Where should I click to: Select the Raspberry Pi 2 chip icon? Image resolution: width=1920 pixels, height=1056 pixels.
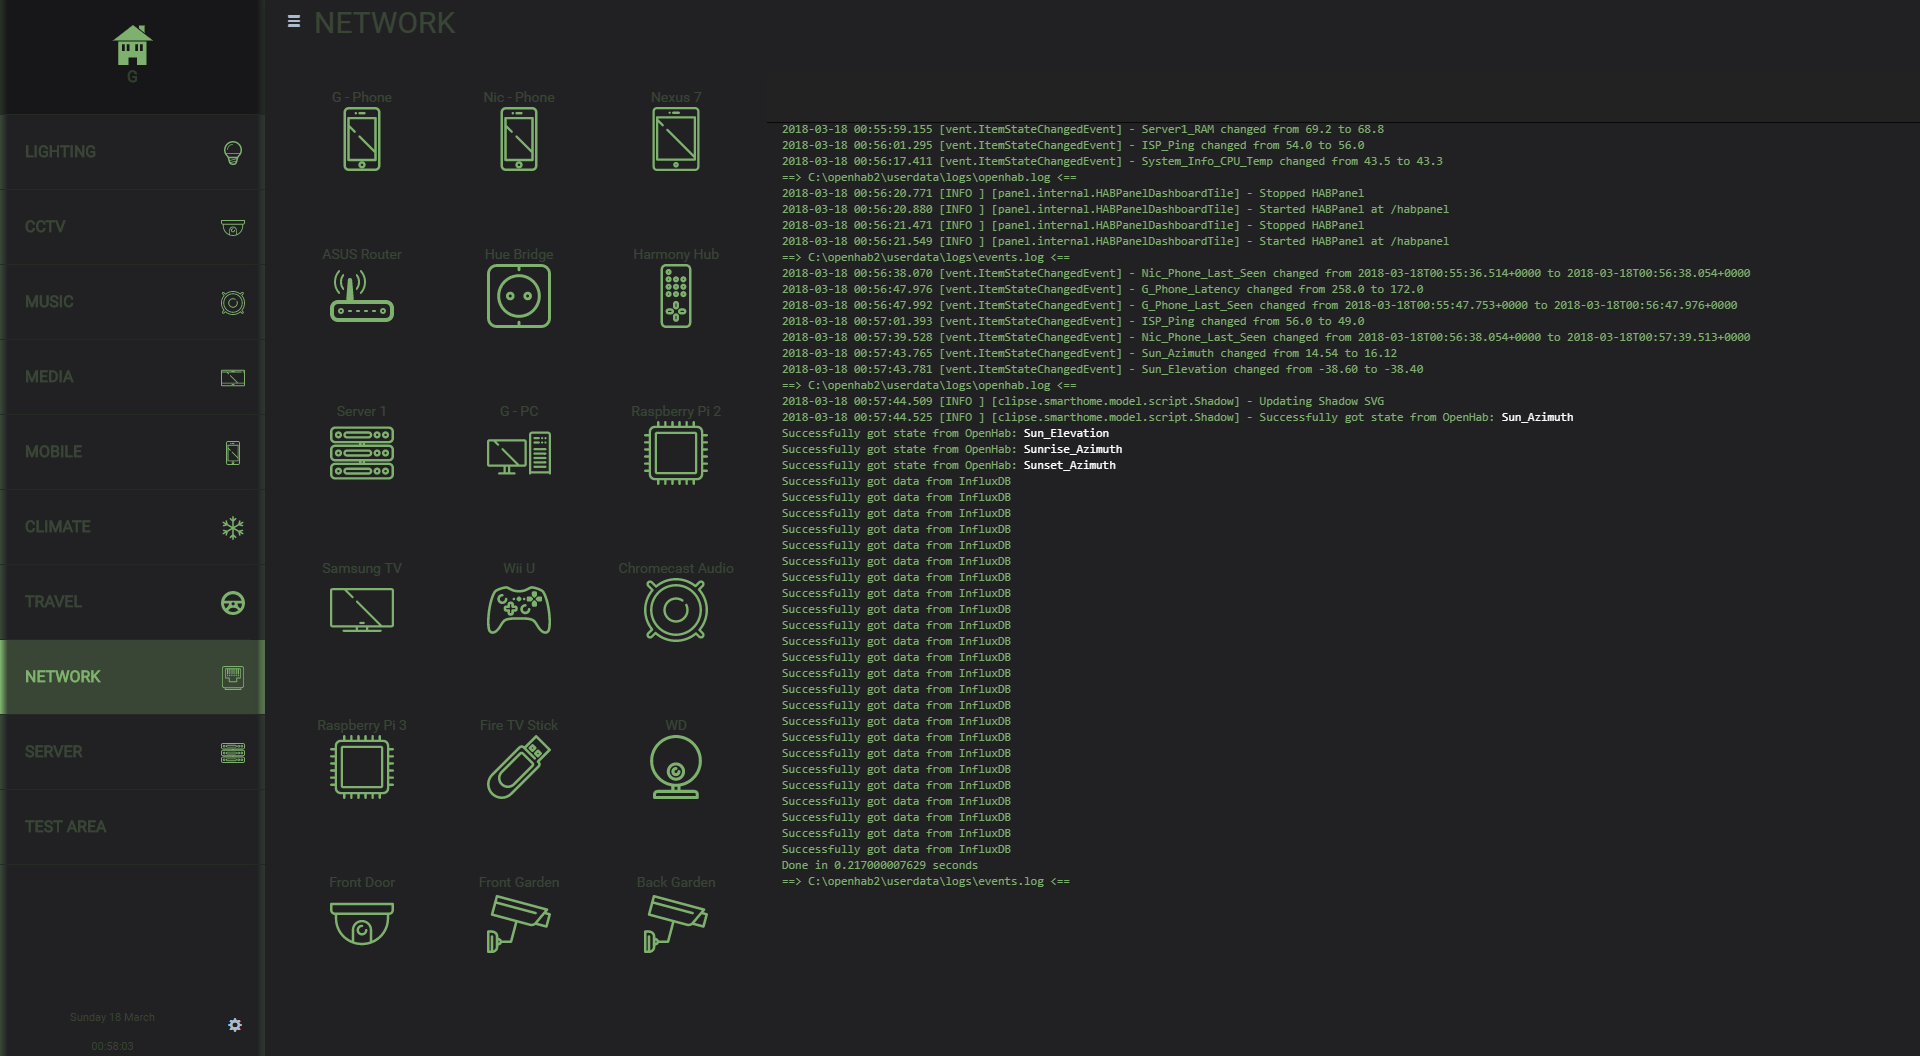click(675, 453)

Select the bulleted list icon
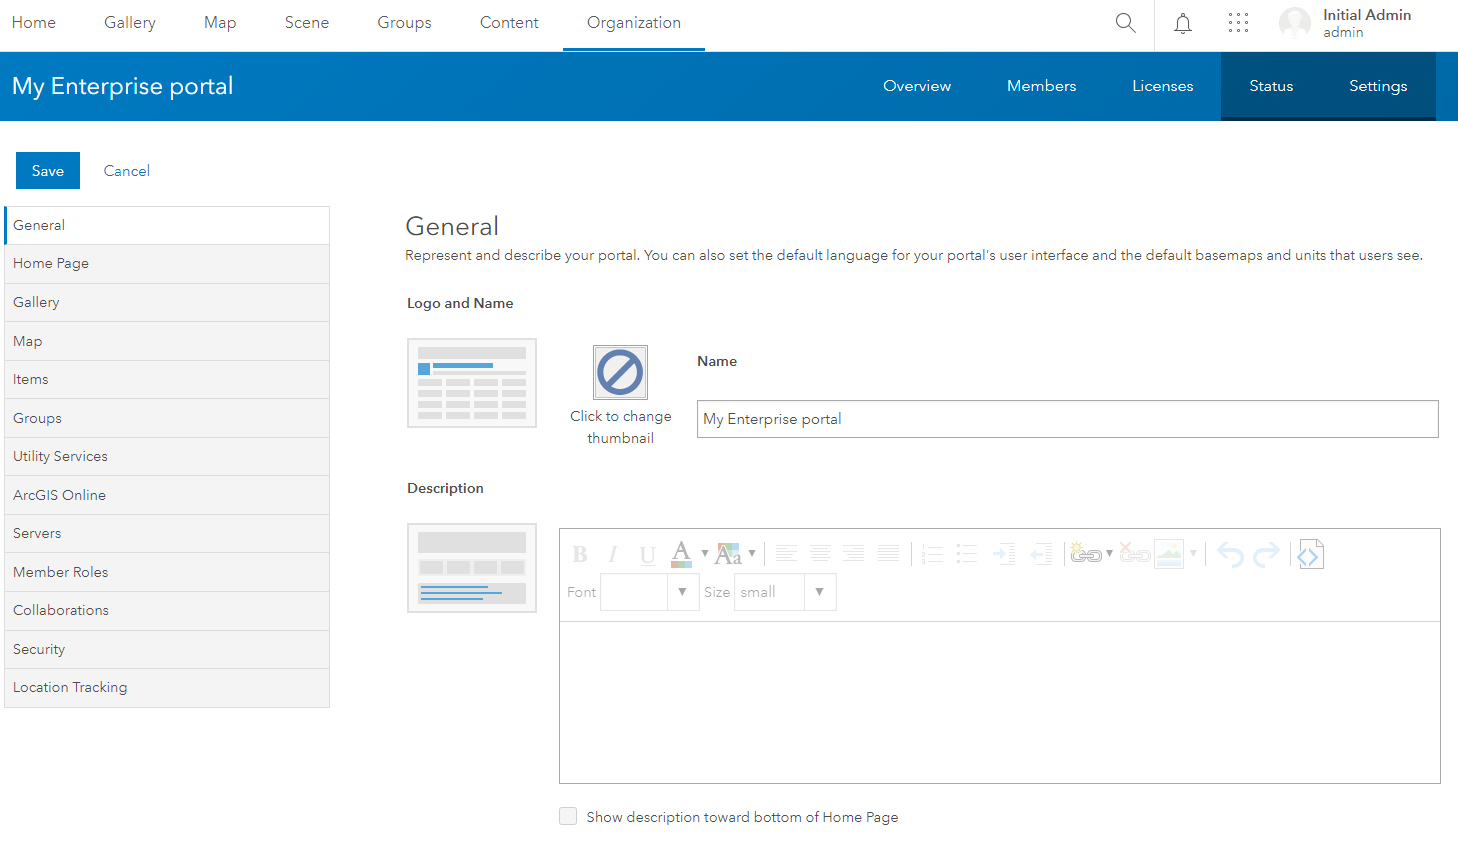click(x=966, y=554)
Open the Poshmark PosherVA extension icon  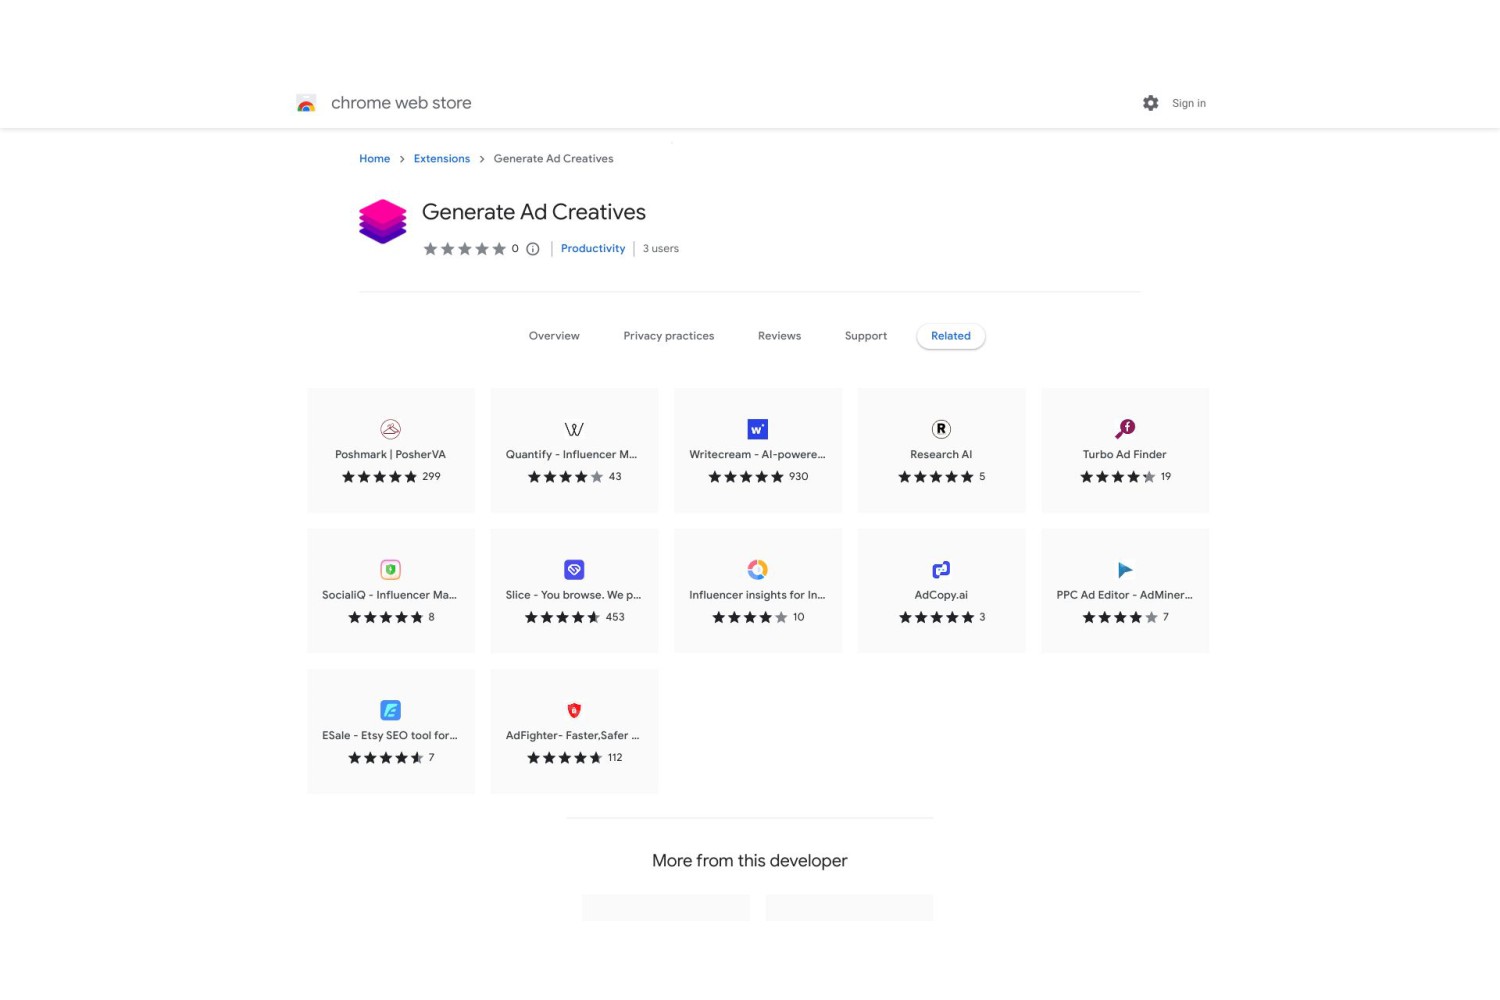(391, 429)
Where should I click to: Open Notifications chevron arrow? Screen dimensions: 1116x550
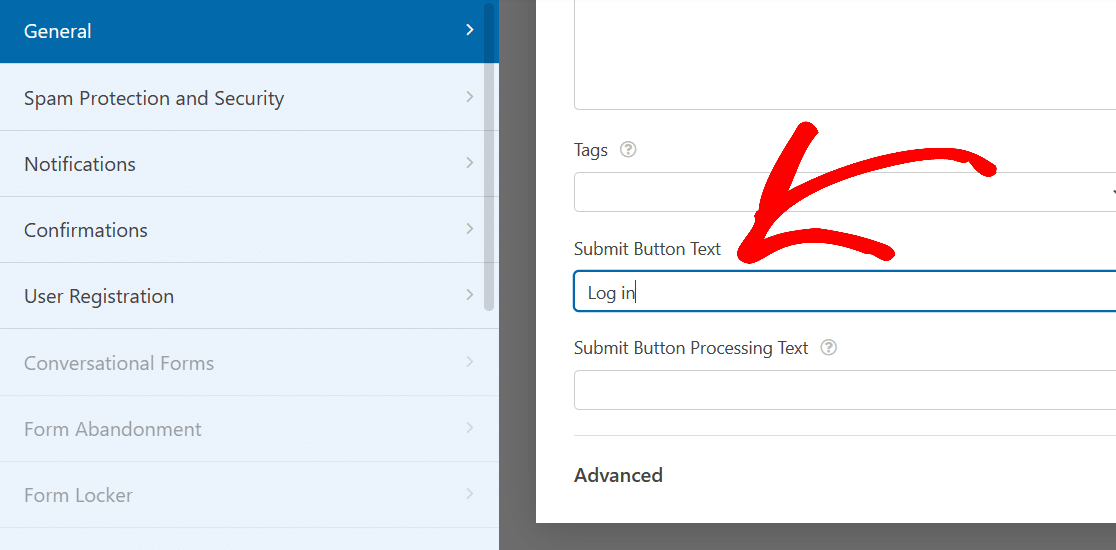[470, 163]
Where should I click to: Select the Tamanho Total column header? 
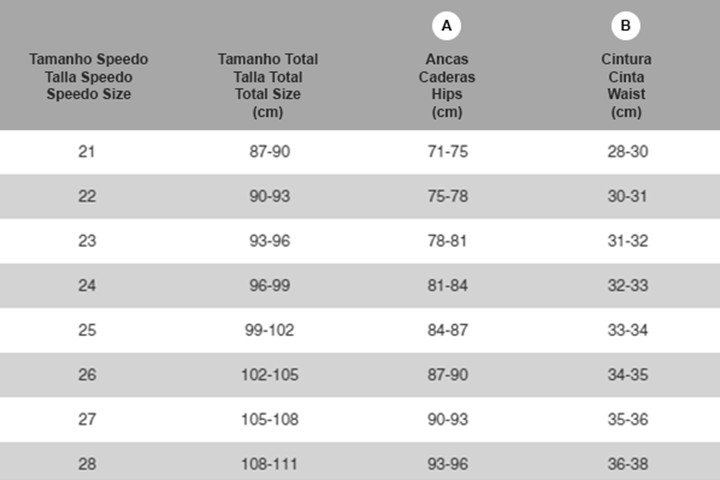point(268,85)
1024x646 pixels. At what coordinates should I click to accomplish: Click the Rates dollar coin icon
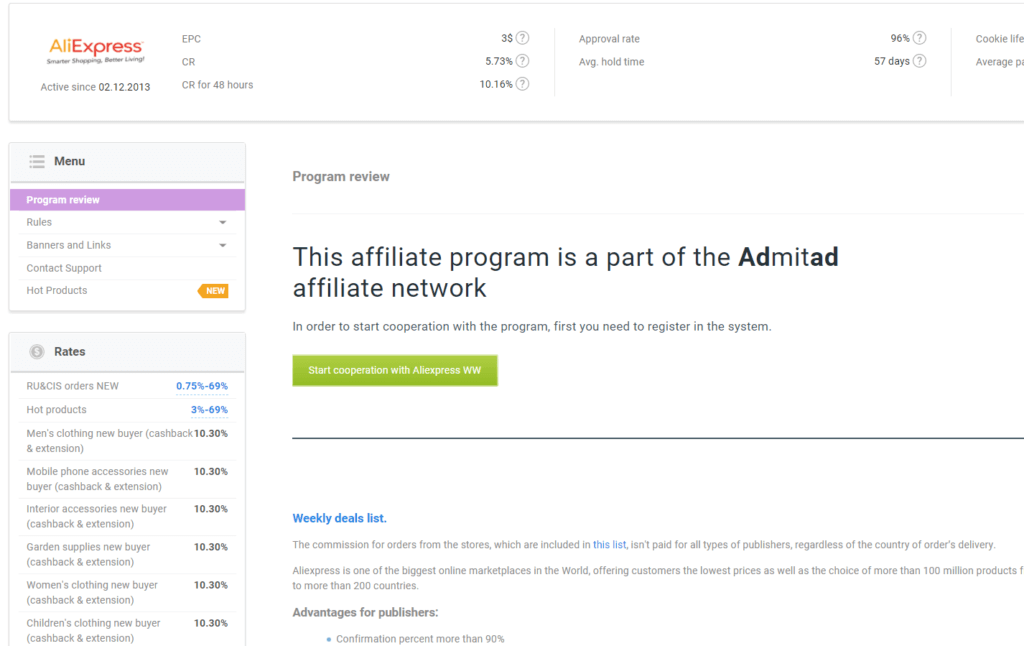pyautogui.click(x=37, y=351)
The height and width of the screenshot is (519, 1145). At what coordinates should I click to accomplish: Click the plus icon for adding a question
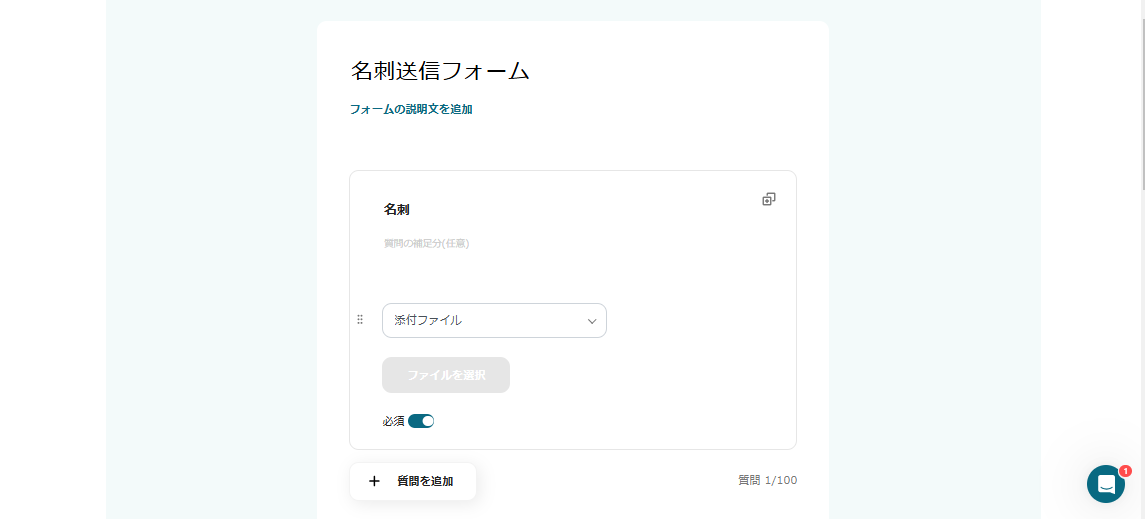(x=375, y=481)
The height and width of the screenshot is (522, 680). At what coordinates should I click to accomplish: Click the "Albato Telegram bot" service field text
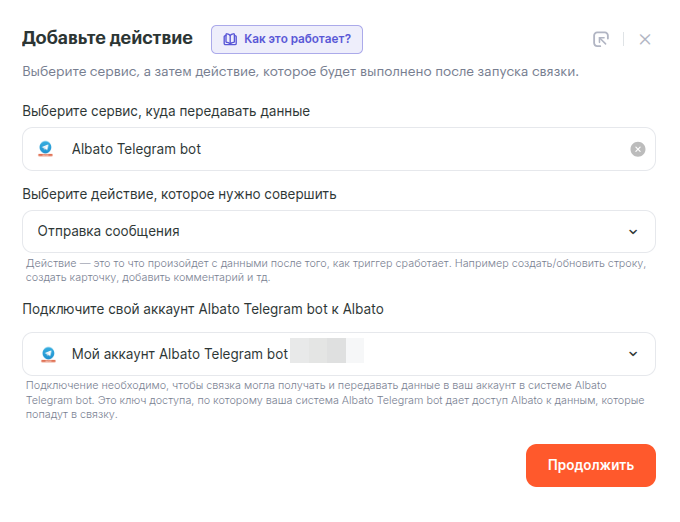click(136, 149)
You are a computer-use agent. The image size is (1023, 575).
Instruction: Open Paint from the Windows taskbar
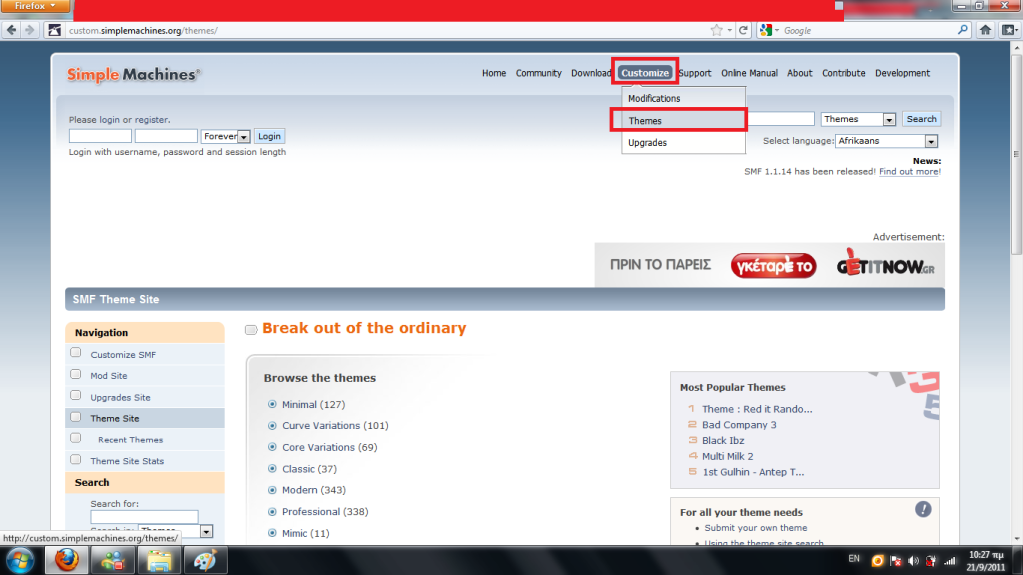pos(205,560)
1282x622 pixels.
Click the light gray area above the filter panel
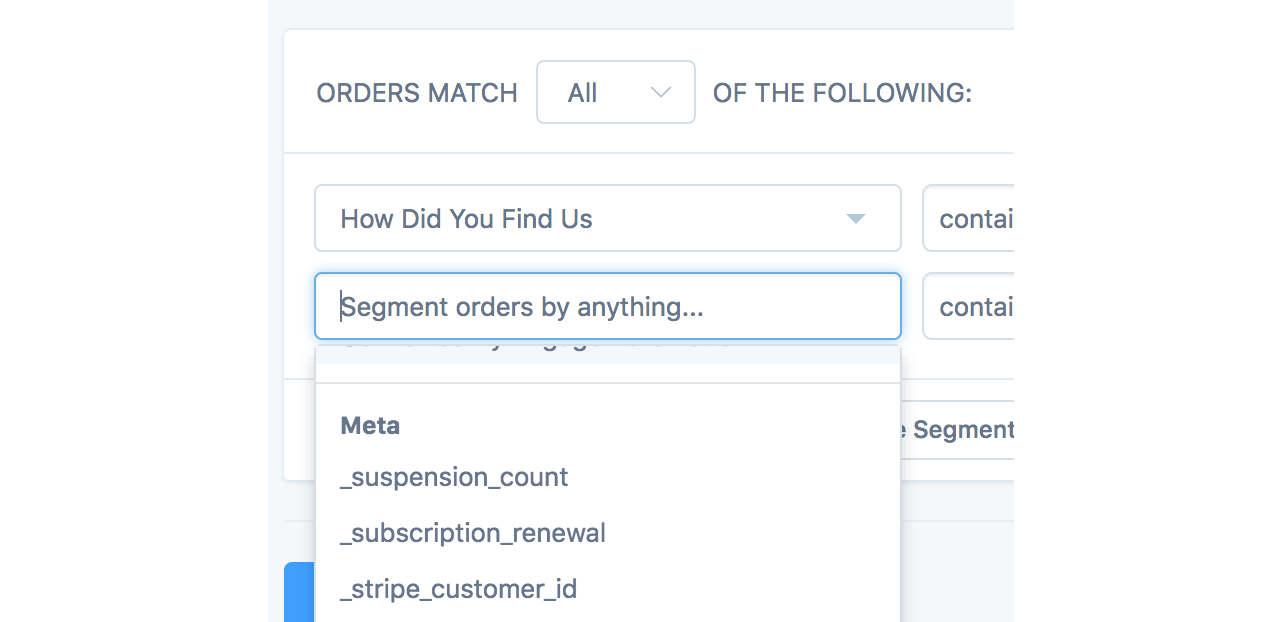coord(640,14)
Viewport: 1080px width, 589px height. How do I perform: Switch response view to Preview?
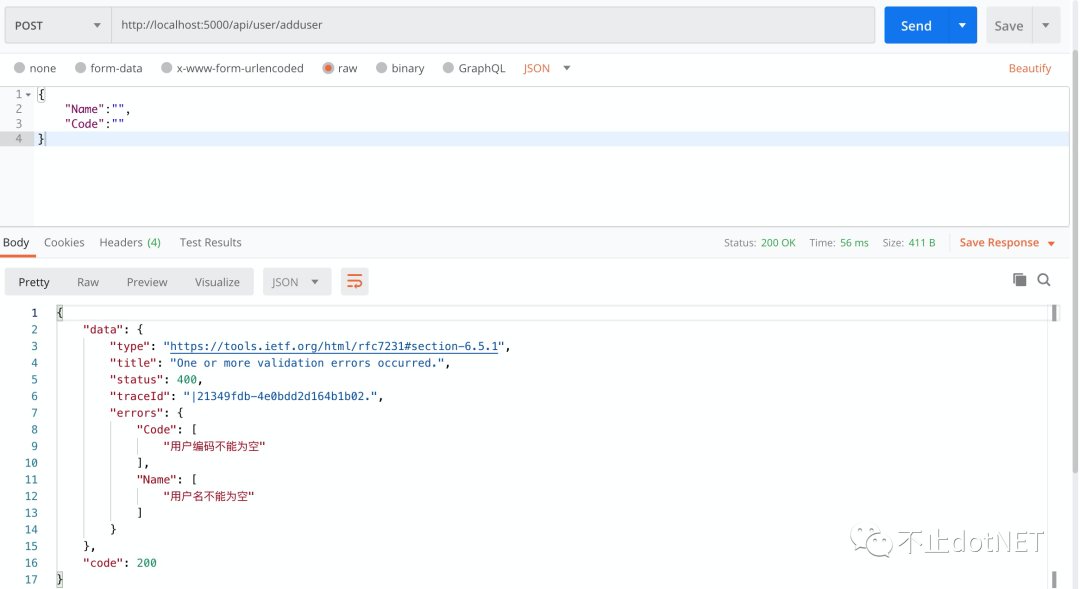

• What to do:
Give an exact copy of the line containing "The height and width of the screenshot is (522, 680)." and every line after it through the end of the entries. Pictures are to be dropped.

• Your response:
The height and width of the screenshot is (522, 680). At what coordinates should I click to accomplish: Click the "Albato Telegram bot" service field text
click(136, 149)
You are a computer-use agent. The image size is (1023, 575).
Instruction: Open Paint from the Windows taskbar
pos(205,560)
1282x622 pixels.
Click the light gray area above the filter panel
coord(640,14)
Viewport: 1080px width, 589px height. How do I perform: Switch response view to Preview?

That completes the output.